Вообще, общение наших родителей друг с другом всегда было очень интенсивным. Конечно, были более активные родители и менее активные. Определялось это, конечно, в первую очередь, характером, а также их занятостью.
Так, например, папа Саши Красильникова - Давид Маркович Гринберг - приходил в школу практически ежедневно. Он был очень занятым человеком - врачом психиатром в Костюженах, где они и жили всей семьей - но он настолько интересовался учебой своего сына, что находил время часто заходить в школу, поговорить об успехах Саши, пообщаться с его друзьями, среди которых одним из самых близких был я.
Успехи Саши в учебе достигали, иногда, нескольких двоек в четверти, поэтому, чтобы быть переведенным в следующий класс папе приходилось неустанно контролировать весь процесс.

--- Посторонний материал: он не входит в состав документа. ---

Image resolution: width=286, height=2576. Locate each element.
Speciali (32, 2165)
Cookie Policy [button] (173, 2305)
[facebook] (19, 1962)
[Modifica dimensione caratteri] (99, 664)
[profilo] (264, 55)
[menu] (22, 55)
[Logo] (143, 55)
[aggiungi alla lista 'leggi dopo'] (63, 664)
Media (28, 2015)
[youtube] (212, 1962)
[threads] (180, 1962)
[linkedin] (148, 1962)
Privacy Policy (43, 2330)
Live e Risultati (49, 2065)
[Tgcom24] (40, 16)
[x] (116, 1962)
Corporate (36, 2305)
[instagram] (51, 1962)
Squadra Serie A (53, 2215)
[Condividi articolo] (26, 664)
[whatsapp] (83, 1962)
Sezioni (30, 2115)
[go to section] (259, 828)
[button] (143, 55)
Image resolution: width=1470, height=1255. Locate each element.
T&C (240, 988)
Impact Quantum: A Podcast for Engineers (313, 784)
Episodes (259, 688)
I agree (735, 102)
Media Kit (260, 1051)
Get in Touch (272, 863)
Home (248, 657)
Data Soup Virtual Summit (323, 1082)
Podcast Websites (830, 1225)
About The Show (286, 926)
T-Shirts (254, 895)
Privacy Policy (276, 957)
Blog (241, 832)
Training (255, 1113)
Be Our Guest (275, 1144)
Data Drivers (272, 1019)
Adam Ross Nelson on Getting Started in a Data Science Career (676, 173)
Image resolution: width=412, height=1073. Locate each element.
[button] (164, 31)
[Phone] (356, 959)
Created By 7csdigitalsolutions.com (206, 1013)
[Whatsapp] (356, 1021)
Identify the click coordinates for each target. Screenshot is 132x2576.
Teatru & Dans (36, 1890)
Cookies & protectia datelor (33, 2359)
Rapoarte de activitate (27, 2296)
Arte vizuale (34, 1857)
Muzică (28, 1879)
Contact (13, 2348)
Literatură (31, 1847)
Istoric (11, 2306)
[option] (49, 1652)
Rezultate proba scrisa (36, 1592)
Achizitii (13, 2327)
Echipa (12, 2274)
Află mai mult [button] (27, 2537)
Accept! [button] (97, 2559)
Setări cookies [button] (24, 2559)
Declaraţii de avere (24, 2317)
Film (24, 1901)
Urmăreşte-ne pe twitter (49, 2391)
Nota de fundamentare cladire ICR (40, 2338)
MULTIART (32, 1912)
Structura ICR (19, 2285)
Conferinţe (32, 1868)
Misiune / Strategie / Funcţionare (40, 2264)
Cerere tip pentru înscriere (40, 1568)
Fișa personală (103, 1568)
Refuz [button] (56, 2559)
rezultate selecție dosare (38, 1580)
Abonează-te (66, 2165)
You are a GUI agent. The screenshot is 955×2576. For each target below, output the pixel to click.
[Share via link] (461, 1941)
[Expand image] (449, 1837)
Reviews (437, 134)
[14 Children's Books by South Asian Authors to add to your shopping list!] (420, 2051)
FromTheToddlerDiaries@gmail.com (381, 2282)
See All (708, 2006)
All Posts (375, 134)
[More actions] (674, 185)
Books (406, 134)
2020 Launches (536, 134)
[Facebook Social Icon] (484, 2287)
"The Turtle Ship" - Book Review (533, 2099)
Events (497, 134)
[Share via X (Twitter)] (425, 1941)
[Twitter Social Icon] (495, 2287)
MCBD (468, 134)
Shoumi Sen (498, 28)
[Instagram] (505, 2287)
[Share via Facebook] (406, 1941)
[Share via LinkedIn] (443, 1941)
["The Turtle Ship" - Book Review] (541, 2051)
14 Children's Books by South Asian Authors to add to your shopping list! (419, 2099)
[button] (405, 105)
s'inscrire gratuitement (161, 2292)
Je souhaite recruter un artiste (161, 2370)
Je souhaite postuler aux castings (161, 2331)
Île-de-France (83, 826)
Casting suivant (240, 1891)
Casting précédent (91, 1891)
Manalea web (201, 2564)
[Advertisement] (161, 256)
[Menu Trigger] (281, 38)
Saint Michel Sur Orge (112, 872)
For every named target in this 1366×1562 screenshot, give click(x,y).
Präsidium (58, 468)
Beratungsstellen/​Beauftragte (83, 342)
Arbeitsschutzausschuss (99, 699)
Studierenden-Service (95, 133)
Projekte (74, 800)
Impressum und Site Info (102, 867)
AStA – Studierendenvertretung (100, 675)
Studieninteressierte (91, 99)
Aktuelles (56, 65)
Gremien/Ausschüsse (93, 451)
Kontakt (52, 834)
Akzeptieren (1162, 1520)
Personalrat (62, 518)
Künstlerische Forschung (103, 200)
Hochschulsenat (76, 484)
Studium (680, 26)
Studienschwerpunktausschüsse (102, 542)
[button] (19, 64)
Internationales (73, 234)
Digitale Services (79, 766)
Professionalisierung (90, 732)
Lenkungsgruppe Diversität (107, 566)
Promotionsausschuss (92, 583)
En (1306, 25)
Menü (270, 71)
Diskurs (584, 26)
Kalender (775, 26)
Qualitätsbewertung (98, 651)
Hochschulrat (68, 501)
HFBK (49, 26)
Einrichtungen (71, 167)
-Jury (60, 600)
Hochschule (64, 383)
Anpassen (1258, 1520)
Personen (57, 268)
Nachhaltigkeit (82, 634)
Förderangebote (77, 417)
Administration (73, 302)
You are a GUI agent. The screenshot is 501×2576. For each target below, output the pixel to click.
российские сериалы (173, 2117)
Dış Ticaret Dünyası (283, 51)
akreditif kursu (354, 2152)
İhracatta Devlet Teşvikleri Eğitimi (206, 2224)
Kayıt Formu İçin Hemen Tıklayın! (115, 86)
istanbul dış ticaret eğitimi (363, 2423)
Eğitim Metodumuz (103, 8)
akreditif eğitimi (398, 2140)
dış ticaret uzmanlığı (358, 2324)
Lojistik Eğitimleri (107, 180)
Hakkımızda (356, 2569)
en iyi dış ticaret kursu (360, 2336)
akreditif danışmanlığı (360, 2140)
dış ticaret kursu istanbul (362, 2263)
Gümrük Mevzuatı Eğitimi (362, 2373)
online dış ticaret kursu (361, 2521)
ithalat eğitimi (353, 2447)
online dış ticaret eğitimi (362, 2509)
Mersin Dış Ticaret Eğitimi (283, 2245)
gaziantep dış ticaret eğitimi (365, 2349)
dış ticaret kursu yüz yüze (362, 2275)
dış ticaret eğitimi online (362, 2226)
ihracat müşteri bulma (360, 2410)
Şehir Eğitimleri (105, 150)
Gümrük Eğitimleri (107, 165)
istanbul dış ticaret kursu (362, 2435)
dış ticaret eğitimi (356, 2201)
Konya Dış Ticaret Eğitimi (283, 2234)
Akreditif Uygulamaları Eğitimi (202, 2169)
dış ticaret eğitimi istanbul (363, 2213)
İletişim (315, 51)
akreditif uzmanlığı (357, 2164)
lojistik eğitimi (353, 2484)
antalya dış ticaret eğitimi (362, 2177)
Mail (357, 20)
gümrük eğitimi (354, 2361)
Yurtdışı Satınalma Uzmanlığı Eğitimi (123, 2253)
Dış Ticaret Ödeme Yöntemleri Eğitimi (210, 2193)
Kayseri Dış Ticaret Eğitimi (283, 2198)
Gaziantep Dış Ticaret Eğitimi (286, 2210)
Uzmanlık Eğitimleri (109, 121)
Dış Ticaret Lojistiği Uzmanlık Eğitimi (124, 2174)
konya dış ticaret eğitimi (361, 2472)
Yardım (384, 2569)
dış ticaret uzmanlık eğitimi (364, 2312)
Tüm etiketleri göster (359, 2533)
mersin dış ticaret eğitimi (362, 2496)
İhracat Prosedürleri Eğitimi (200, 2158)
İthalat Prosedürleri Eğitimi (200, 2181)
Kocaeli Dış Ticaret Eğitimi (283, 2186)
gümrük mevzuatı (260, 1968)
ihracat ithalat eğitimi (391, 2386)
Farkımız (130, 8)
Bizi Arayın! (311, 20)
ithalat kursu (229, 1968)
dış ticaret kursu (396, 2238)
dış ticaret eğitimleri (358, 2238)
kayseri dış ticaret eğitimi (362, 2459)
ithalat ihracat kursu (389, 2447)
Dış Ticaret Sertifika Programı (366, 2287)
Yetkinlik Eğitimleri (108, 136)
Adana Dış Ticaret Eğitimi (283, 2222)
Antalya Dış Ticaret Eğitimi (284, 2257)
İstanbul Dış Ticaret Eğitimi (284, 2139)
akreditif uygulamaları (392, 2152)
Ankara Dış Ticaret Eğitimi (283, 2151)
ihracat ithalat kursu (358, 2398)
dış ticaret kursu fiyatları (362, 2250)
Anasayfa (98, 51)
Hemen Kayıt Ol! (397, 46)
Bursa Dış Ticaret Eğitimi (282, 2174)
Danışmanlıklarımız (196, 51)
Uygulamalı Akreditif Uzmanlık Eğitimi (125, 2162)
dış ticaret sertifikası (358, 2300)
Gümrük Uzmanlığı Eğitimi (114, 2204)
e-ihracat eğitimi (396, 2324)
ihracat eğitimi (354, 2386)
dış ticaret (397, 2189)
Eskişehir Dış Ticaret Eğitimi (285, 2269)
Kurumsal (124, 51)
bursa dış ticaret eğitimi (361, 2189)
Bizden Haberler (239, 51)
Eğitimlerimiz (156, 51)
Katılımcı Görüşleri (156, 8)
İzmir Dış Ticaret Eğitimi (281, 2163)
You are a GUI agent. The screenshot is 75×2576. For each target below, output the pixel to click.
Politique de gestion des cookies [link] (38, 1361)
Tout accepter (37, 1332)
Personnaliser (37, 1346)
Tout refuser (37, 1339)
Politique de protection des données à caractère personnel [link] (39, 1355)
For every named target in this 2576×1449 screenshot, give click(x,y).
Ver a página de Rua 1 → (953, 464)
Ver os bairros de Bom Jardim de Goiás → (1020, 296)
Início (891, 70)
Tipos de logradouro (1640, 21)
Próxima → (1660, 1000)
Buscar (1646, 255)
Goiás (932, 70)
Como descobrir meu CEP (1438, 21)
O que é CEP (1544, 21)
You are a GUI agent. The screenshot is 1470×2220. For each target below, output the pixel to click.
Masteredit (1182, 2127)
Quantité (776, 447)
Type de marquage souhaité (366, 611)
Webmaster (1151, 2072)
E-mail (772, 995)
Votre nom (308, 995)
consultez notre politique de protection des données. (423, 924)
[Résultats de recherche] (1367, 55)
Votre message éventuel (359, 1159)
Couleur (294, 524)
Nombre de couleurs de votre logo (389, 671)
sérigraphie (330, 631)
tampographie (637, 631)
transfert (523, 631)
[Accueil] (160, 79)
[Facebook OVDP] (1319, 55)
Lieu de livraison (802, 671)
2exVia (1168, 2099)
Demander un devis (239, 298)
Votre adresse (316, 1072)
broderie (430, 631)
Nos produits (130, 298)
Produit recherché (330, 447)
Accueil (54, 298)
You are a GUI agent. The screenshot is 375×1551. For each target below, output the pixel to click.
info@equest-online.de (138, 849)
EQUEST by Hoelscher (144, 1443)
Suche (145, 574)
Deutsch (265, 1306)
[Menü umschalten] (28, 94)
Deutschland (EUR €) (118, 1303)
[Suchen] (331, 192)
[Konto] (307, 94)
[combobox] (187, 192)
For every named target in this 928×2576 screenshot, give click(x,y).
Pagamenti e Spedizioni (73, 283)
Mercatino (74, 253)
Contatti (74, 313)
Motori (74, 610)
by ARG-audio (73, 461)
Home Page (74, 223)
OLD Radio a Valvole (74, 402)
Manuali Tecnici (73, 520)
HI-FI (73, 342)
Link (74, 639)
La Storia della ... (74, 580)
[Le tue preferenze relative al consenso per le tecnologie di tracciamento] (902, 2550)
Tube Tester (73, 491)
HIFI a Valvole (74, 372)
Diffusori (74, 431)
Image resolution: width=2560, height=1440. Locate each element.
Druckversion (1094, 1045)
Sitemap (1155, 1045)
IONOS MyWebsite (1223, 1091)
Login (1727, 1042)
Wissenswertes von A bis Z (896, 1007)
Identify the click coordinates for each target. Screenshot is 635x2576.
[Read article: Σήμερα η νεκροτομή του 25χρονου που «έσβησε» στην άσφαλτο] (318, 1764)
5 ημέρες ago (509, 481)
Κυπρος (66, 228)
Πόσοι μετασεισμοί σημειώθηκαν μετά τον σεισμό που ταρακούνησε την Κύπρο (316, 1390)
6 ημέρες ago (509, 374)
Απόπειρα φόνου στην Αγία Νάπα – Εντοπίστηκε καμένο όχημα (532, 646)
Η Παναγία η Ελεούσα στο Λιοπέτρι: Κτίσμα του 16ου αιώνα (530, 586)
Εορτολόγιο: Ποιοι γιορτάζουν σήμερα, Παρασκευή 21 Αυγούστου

Саша вовсе не был дураком. Лентяем он, конечно, был, но ведь Давид Маркович, казалось бы, преодолевал этот его недостаток тем, что все время заставлял его что-то учить и сам порой садился и диктовал ему диктанты, задавал и решал с ним задачи - все без толку. Загадку Сани Красильникова я так и не разгадал до сих пор. Я довольно часто ездил к ним в гости в Костюжены. Это было далеко за городом, восьмой автобус шел от Киевской до Костюжен около сорока минут, а иногда и дольше. Я много раз оставался у них ночевать и хорошо помню очень приятную, необычную обстановку в их доме. Сначала они занимали половину старого одноэтажного особняка, потом переехали в весьма тесную двухкомнатную квартирку.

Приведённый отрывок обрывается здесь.